▶ Work to be completed
Copy the records word for word, from the line with "Where should I" up to and including the line with "This screenshot has height=896, width=1360.". Leave out the pictures.

▶ Provided material

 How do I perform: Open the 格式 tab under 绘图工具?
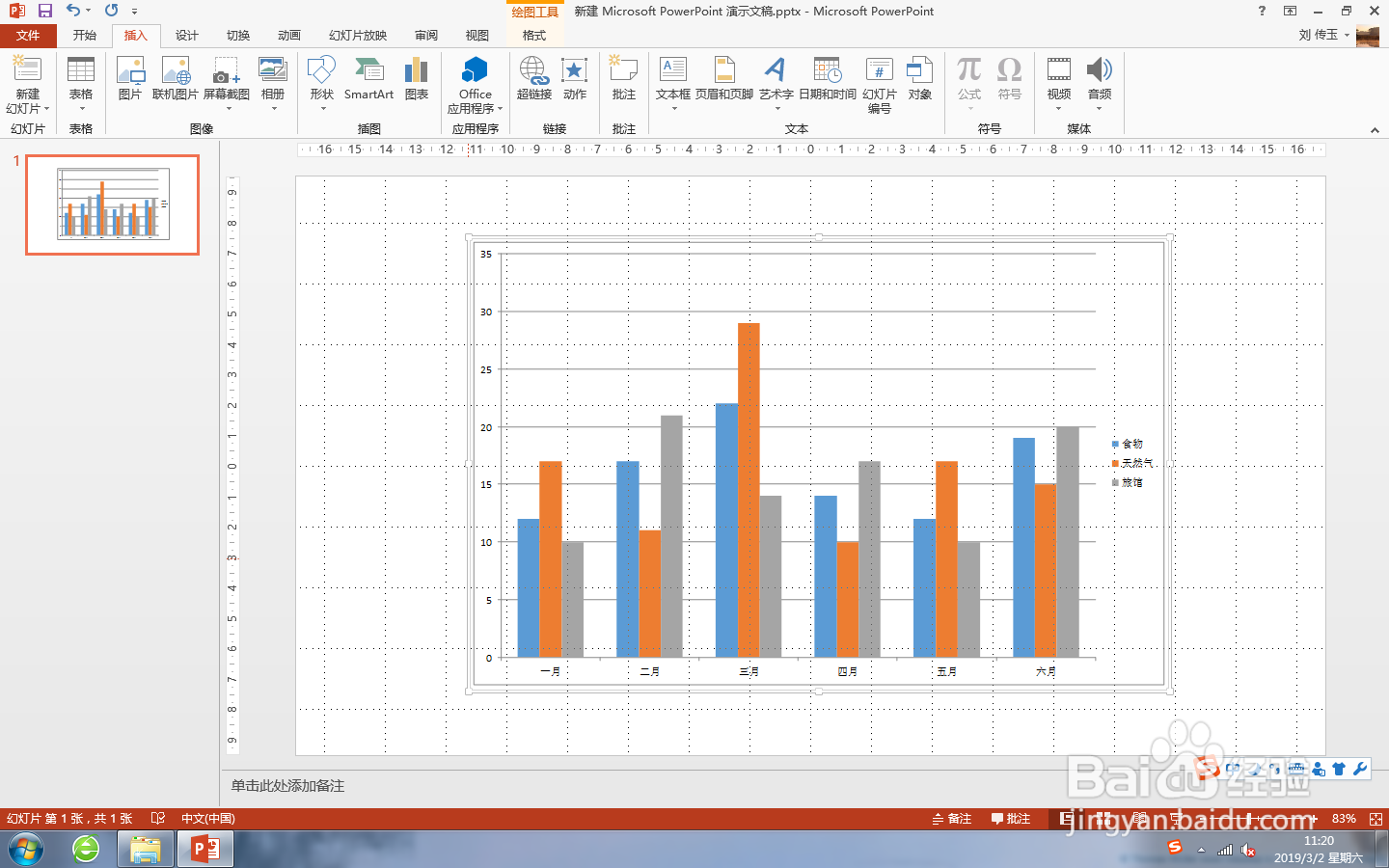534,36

* * *

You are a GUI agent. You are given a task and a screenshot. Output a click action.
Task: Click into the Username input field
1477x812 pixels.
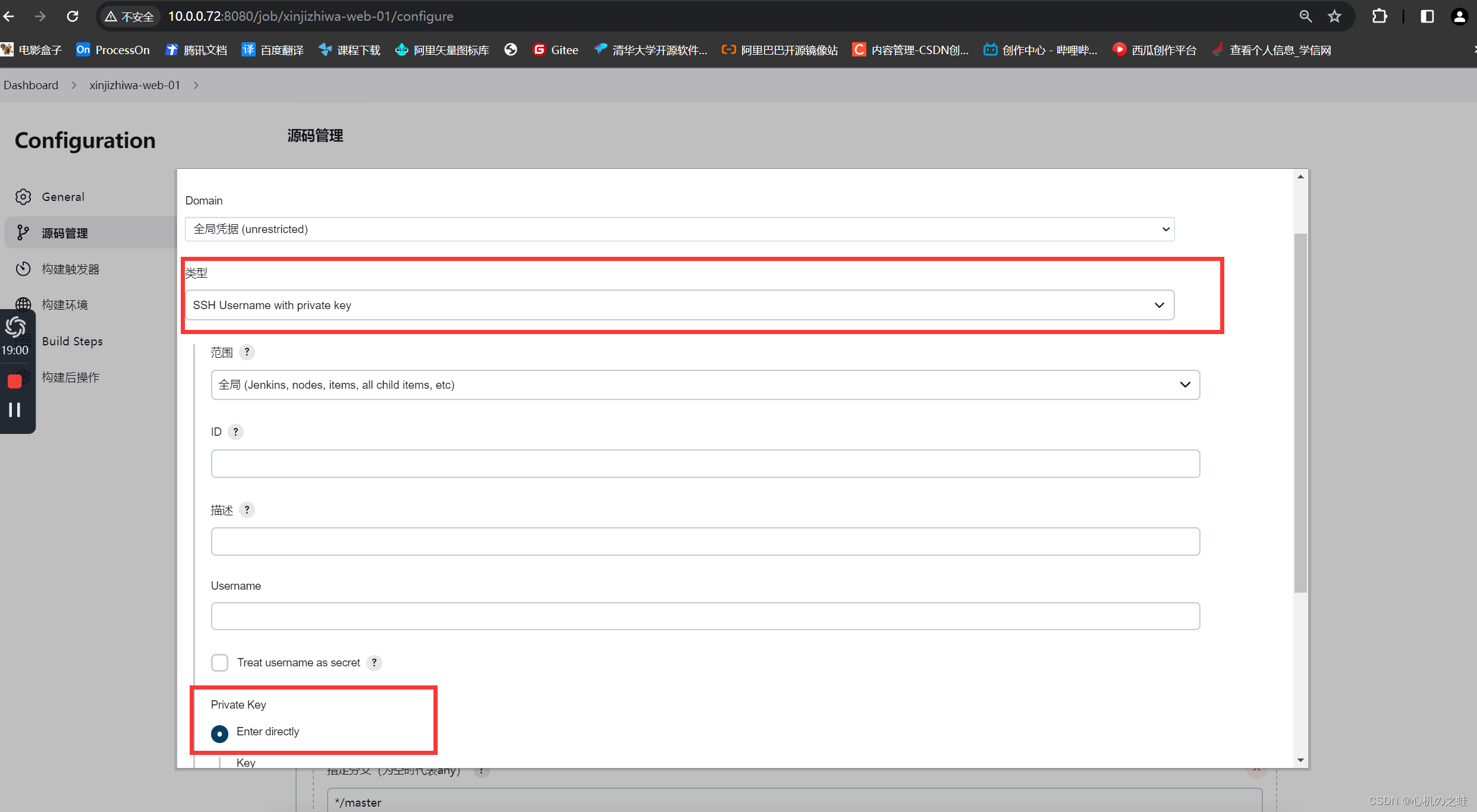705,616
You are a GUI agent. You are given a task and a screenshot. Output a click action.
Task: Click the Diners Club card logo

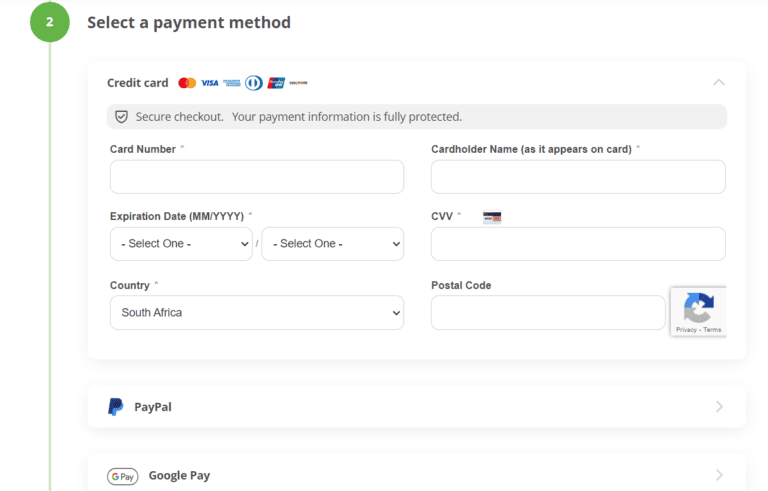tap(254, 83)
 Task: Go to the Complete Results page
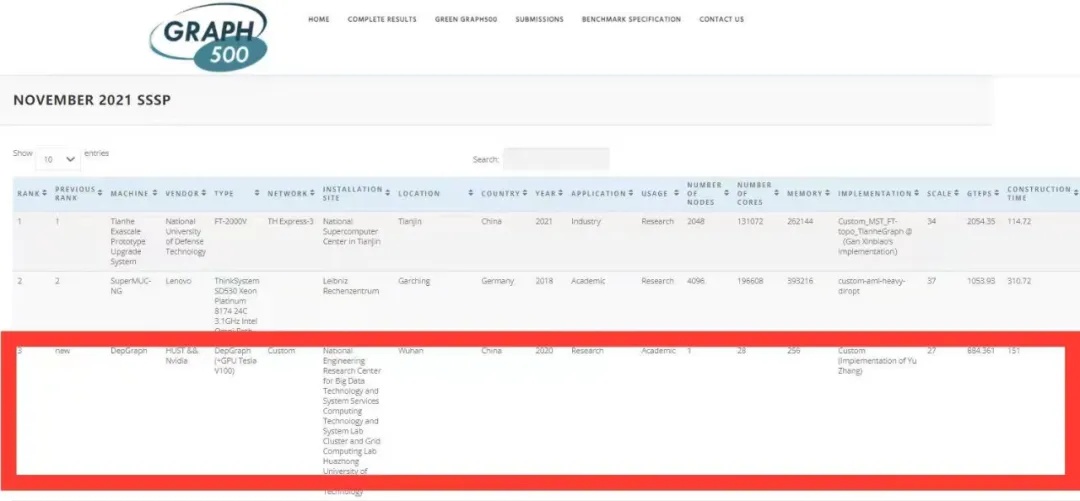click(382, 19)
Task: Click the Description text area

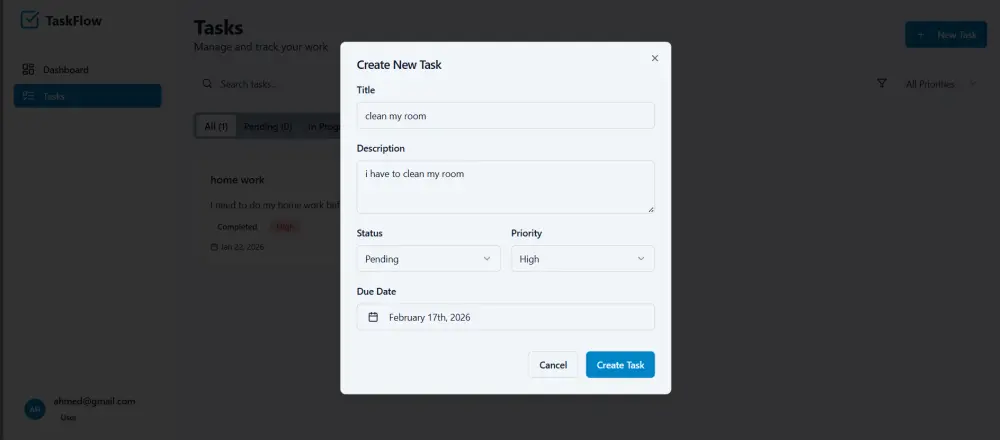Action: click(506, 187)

--

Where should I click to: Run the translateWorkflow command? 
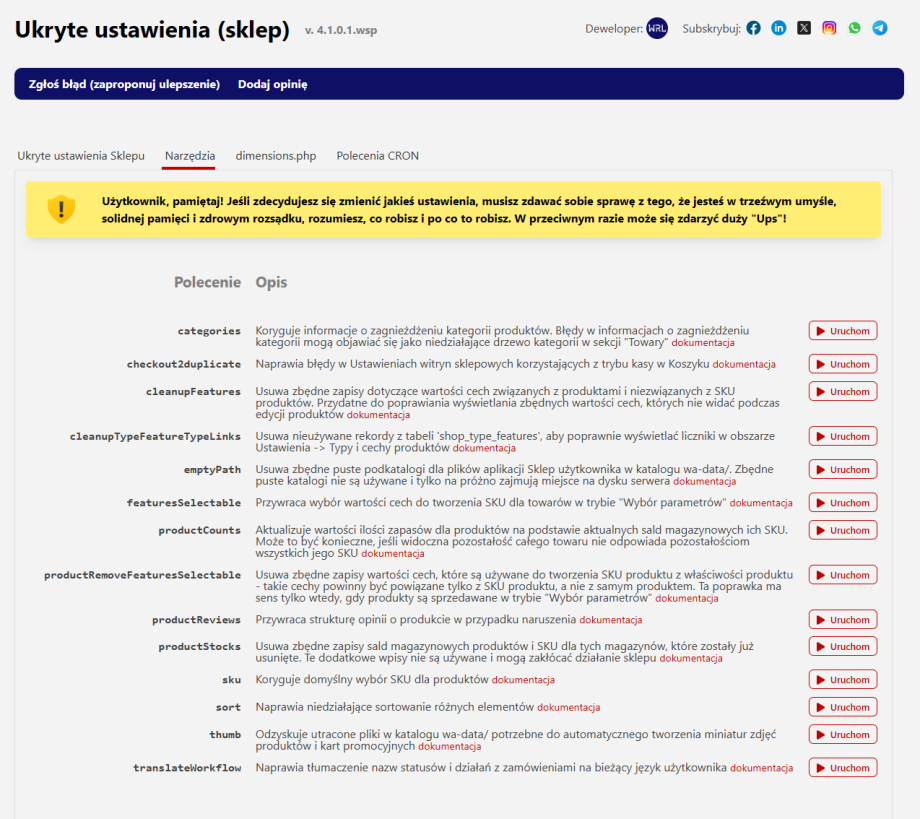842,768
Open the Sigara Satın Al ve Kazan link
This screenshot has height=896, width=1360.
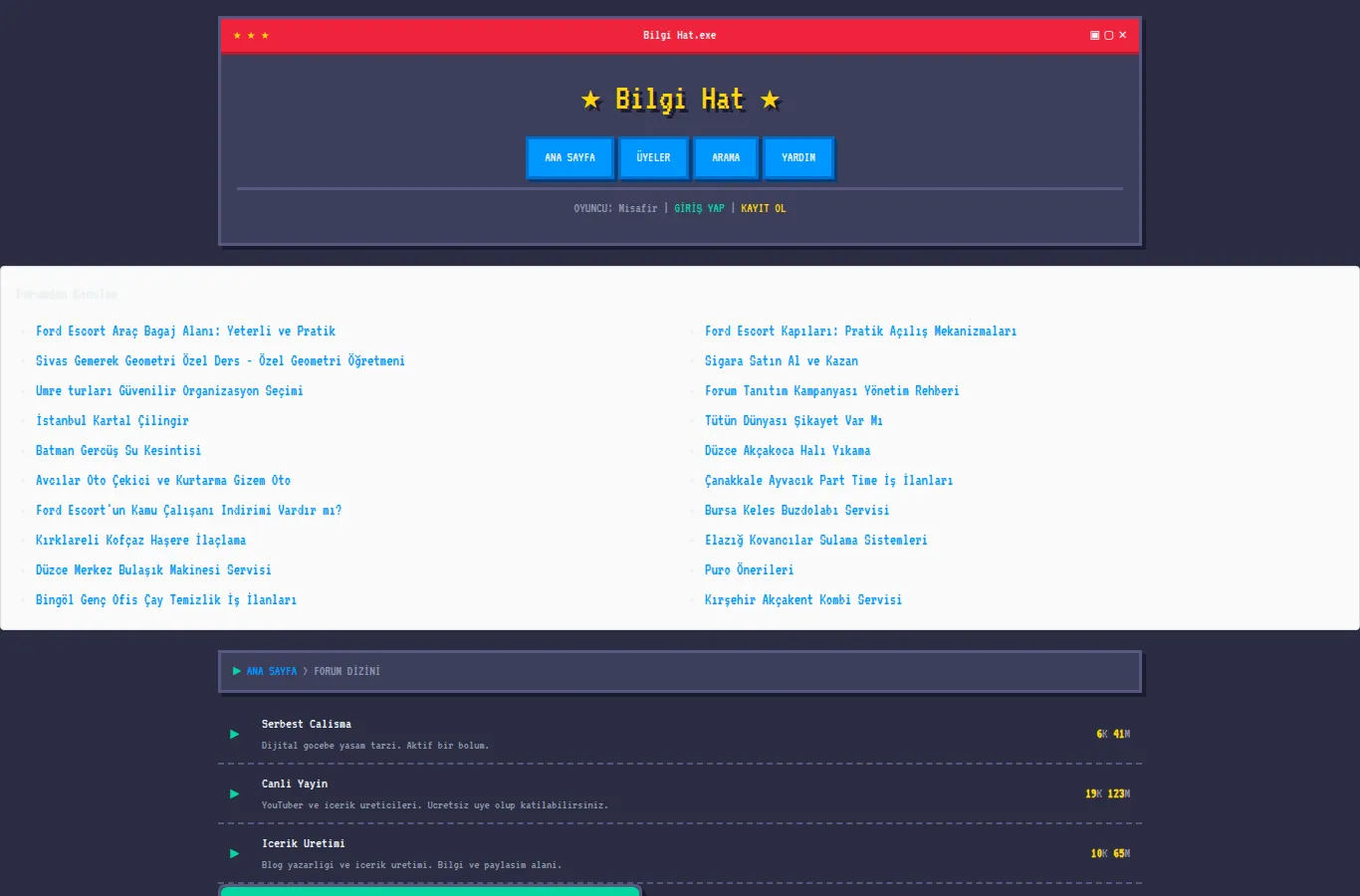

▶ Task answer
Where should I click to: Run the translateWorkflow command? 
842,768
Open the Sigara Satın Al ve Kazan link
This screenshot has height=896, width=1360.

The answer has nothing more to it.